O Palio azul marinho, que minha mãe ganhou da minha avó, novinho, não tinha 3000 km rodados, teve perda total.
Durante meses, ao fechar os olhos para dormir, via toda aquela água batendo no vidro. Foi difícil superar o trauma. Quando assisti ao filme O Mistério da Libélula, que tem uma cena parecida, cheguei a ter uma crise nervosa. Quase desisti de dirigir, mas resolvi seguir em frente ao invés de me deixar abater por este acontecimento.

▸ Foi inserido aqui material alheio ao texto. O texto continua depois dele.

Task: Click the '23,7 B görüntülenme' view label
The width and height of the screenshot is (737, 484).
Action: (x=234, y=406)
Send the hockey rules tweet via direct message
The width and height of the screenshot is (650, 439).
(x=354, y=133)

Este foi um dos mais graves acidentes que eu sofri. Quando pequena, meu avô Leonello estacionou na beira de um barranco e o carro despencou, caindo dentro de um valão. Estávamos em cinco no veículo, eu tinha apenas 4 anos. Noutra feita, fui tirar o carro de um estacionamento e simplesmente o atravessei por cima de uma daquelas malas de concreto. Um negócio inexplicável! Eu vi a tal mala, eu sabia que ela estava ali, mas uma total falta de senso me fez virar a direção e sair por cima dela! Também atropelei um ciclista, cuja bicicleta estava sem freios e que atravessou o sinal vermelho. Por sorte, eu estava em muito baixa velocidade e apenas encostei na bicicleta, derrubando-a. E a minha vítima, um piá de doze ou treze anos, com mais medo dos próprios pais do que dos eventuais ferimentos, não aceitou que eu o levasse ao hospital, pegou sua bicicleta e se mandou. Eu fiquei lá, atônita e apavorada. Há dois anos, um carroceiro entrou comigo em uma grande avenida e acho que o cavalo se atrapalhou e acabou batendo na lateral do meu carro. Teve uma vez em que eu fui dar uma ré, num estacionamento, e enfiei o carro numa árvore.
Apesar dos acidentes, todos apenas com danos materiais (exceto o do ciclista, mas ele fugiu, suponho que estivesse bem!), sempre me considerei boa motorista. Arrojada, corajosa, decidida, enchia a boca pra dizer que eu dirigia “feito homem”, porque sempre tive horror da maneira “mulherzinha” de dirigir, devagar, cheia de cuidados, indecisa, "atrapalhando" todo mundo. O jeito masculino de dirigir combina mais com a impaciência descontrolada que eu carrego comigo. É um jeito machista de pensar? Pode ser. Eu nunca me declarei uma feminista de carteirinha. Achava que para ser boa motorista, tinha que agir no trânsito de um jeito meio masculino.
Semana passada, comprei um carro novo. Viajamos com ele, fomos até Santa Maria, no interior do Estado. Estava evitando usá-lo para ir para o trabalho, mas como estive gripada durante a semana e estava muito frio e chuvoso nesta sexta-feira, resolvi ir de carro. Deixei o marido no seu serviço e segui para o meu. Ao ingressar da Carlos Gomes para a Nilo Peçanha, em Porto Alegre, entrei na frente de um outro automóvel. Tudo certo, tudo em tempo, distância adequada, não fosse um terceiro veículo, que cortou a minha frente, vindo da esquerda para fazer uma conversão à direita, me obrigando a frear bruscamente e provocando a colisão do carro que vinha atrás na lateral do meu carro. Um susto, uma frustração de bater um carro com menos de 900 km rodados, e um golpe no bolso, não mais do que isto.
Pois bem, depois de tudo isso, talvez esteja na hora de deixar a mulherzinha que eu sou dirigir o carro. Certamente ela será mais prudente do que o machão que eu encarno ao sentar diante do volante, vai se envolver em menos acidentes e terá mais chances de sobreviver. Acho que até hoje, não foi minha direção arrojada que salvou minha pele, mas sim um bocado de sorte e proteção divina. Está mais do que na hora de tirar o pé do acelerador e botá-lo no freio, suavemente, enquanto é tempo.